Saturday, September 03, 2005

Finally, a Politician Telling It Like It Is

Here is an audio clip from the WWL-AM interview by Garland Robinette with Mayor Ray Nagin of New Orleans.

Thursday, September 01, 2005

Katrina Katrina

Today Common Dreams published a great column by Molly Ivins where she points out that what is happening in New Orleans because of hurricane Katrina exemplifies how "government policies have real consequences in people's lives." She calls it a column for everyone who has ever said, "'I'm sorry, I'm just not interested in politics' or 'There's nothing I can do about it' or 'Eh, they're all crooks anyway.'" I know I often fit into the last category.

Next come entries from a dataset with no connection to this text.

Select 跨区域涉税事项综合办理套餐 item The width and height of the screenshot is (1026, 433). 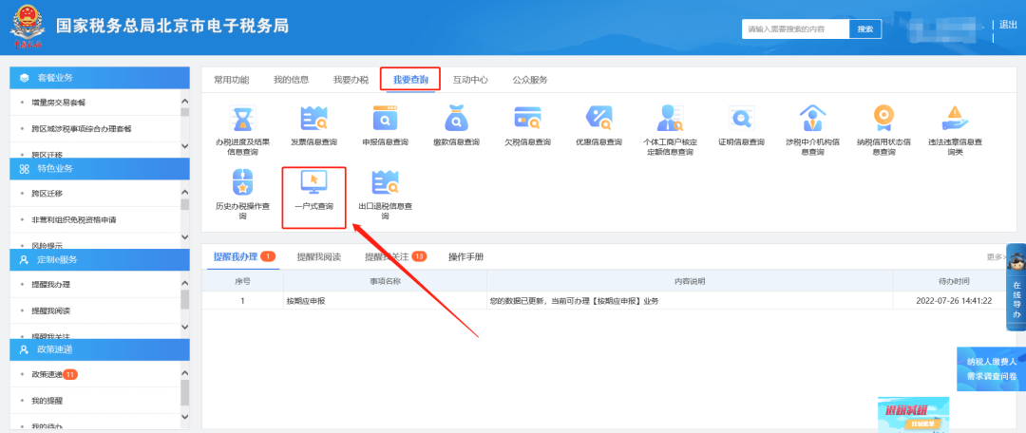point(82,128)
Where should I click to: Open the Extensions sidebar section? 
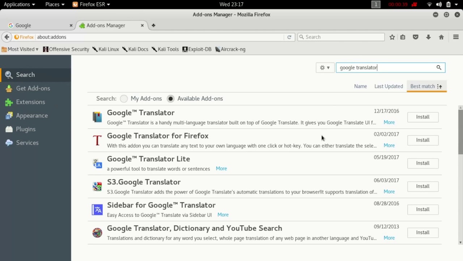(30, 102)
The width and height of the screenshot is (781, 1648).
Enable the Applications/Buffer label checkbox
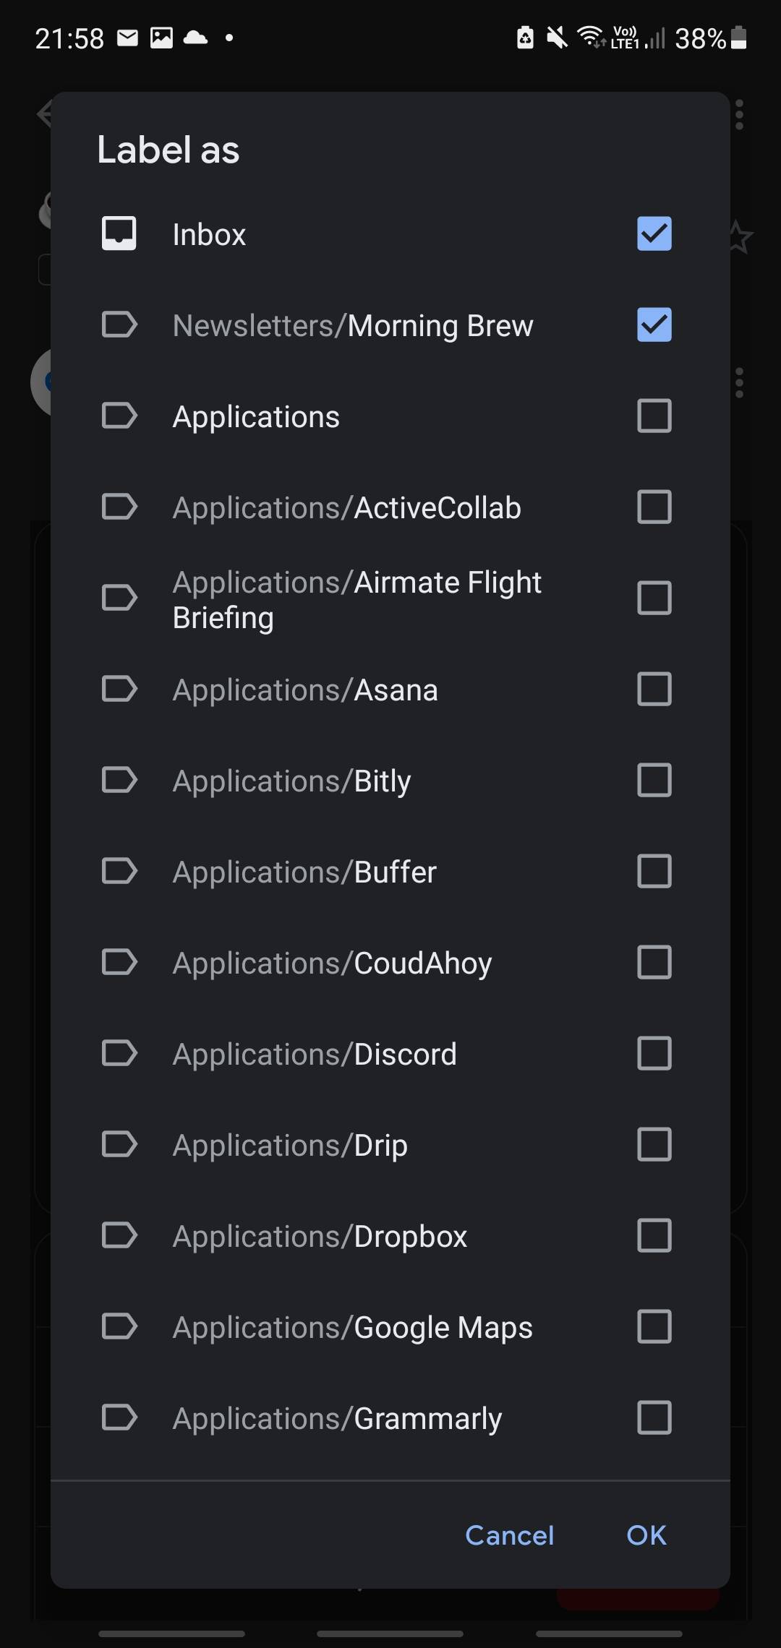[654, 871]
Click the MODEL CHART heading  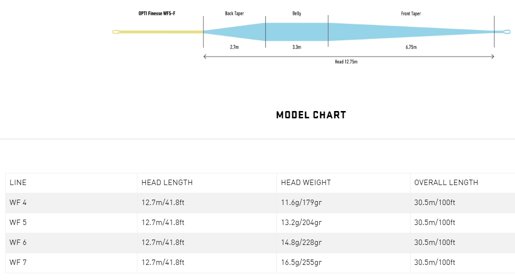point(311,115)
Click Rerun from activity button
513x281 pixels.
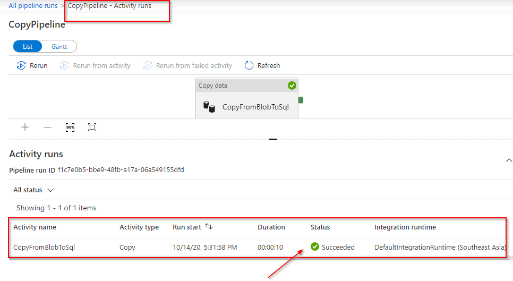[96, 66]
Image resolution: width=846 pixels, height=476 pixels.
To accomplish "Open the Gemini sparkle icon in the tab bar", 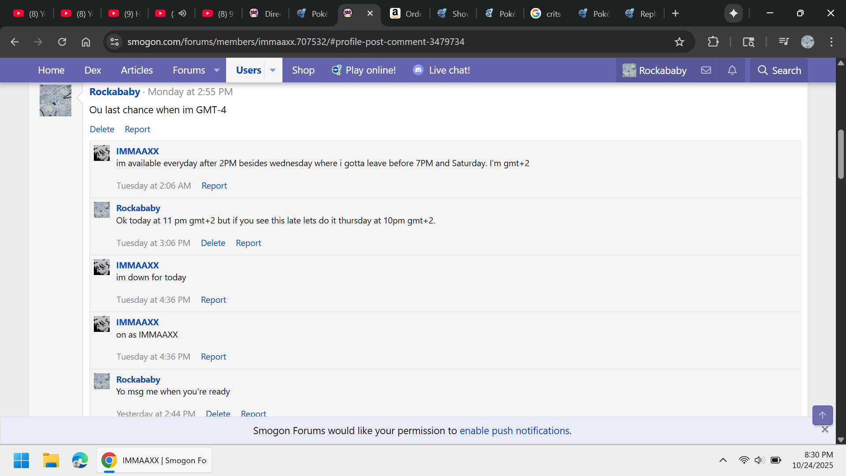I will click(733, 13).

She talks about the disappearance of the wetlands on the Gulf Coast that had been a buffer between the city and the ocean, about Bush's removing the protections on those wetlands, about his allowing developers to drain them and about his 44% cut from the New Orleans corps of engineers' budget this past June that had been earmarked for hurricane and flood protection. She adds that 35% of Louisiana's National Guard is now serving in Iraq and that many of the State's high-water vehicles, Humvees, refuelers and generators have been sent to Iraq as well.

New Orleans puts an impossible to ignore face on the Bush administration's bad decisions and many Americans' laissez faire attitude towards national politics.

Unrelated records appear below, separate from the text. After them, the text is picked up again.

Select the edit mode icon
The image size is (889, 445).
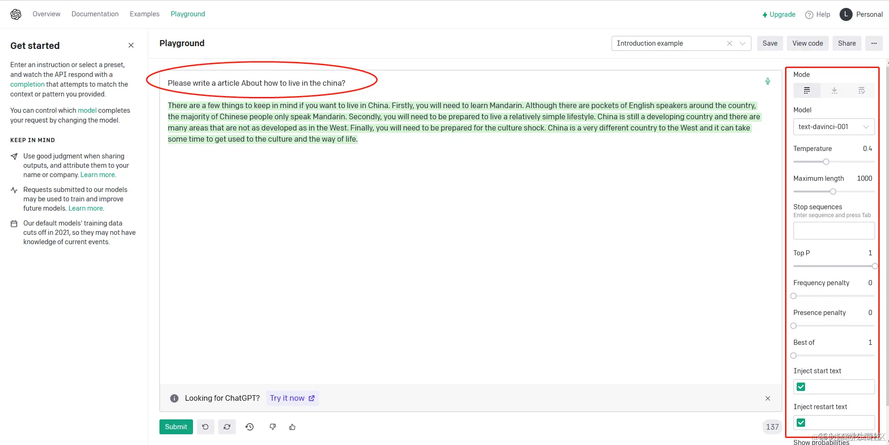861,90
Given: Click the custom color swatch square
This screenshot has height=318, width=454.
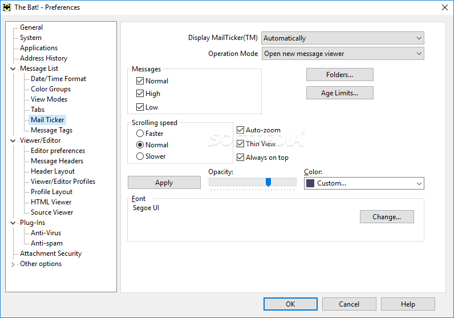Looking at the screenshot, I should point(310,183).
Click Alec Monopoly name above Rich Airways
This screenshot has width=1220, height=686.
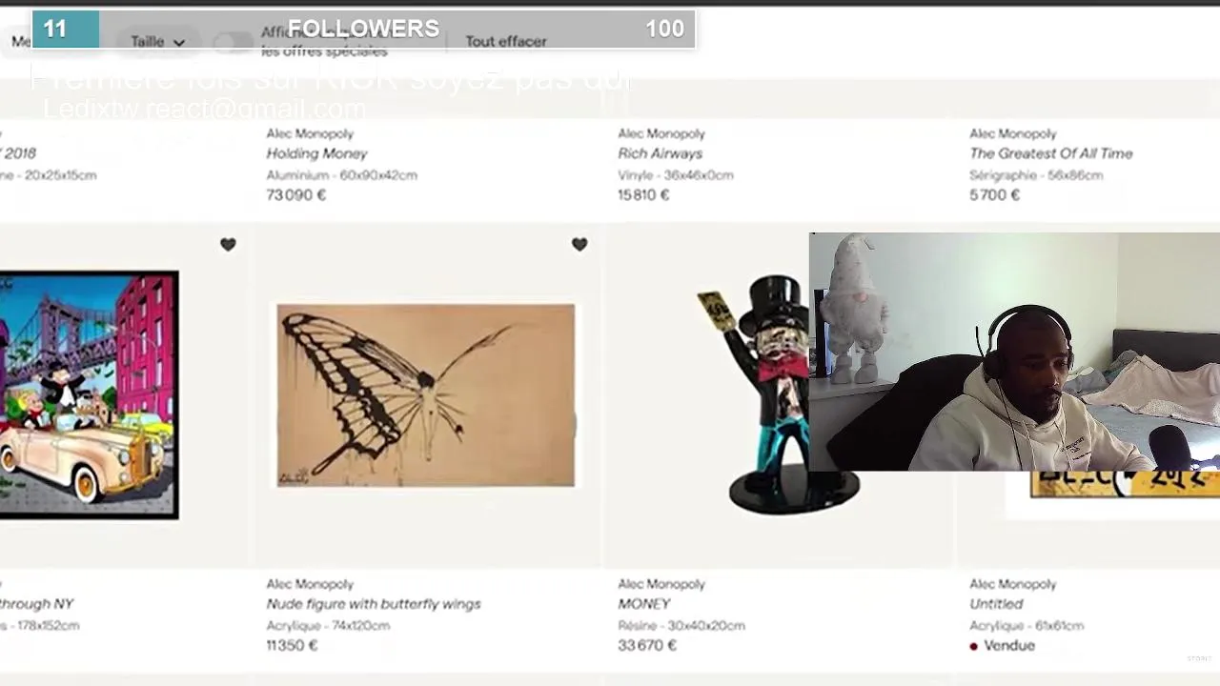click(661, 134)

The social, economic and environmental problems facing the States today are pretty overwhelming, which is why many Americans often feel, "There is nothing I can do about it." Sometimes it helps to start by focusing on the issues that you are the most passionate about.

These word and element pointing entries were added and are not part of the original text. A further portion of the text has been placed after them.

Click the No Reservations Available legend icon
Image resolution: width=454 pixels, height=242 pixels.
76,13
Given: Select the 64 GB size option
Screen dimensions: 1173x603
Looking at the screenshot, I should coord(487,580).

Ask yourself what issues are the most important to you:

Children & Youth
Community Building and Renewal
Community Service and Volunteering
Computers and Technology
Consumer Protection
Crime and Safety
Disability Issues
Disaster Relief
Economic Development
Energy Conservation
Family & Parenting
Farming & Agriculture
Foundations & Fundraising
Gay, Lesbian, Bi and Trans Issues
Government Oversight and Reform
Housing and Homelessness
Human Rights and Civil Liberties
Legal Assistance
Men's Issues
Mental Health
Peace and Conflict Issues
Poverty and Hunger
Prison Reform
Race and Ethnicity
Recovery, Addiction and Abuse
Rural Issues
Seniors and Retirement Issues
Spiritual and Metaphysical Issues
Veterans of War
Voting and Democracy
Wildlife and Animal Welfare
Women's Issues
Workplace Issues

Did you pick one or two? If you aren't sure which ones to pick, notice what newspaper and magazine articles you are interested in and what news stories catch your interest the most. OK, now pick 2-3 skills that you have:

Accounting and finance
Activism and organizing
Clerical and data entry
Computing and Internet
Customer service
Database management
Direct social service
Editing and writing
Education & training
Employment and human resources
Event planning
Food service
Fundraising and development
Grants administration
Graphic design
Health and medicine
Library sciences
Maintenance and janitorial
Project management
Public relations

Now brainstorm three ways that you could use your skills to make a difference for an issue that is important to you. Idealist has databases of volunteer opportunities and job opportunities that you can search through (in fact, that is where these categories come from).

In addition to Idealist, if you are interested in volunteer opportunities, there are a number of national volunteer referral Web sites to check out:

Volunteer Match
Just Volunteers
Network for Good

And if you want to do work specific to New Orleans and the surrounding areas, Network for Good has a pretty good list up right now.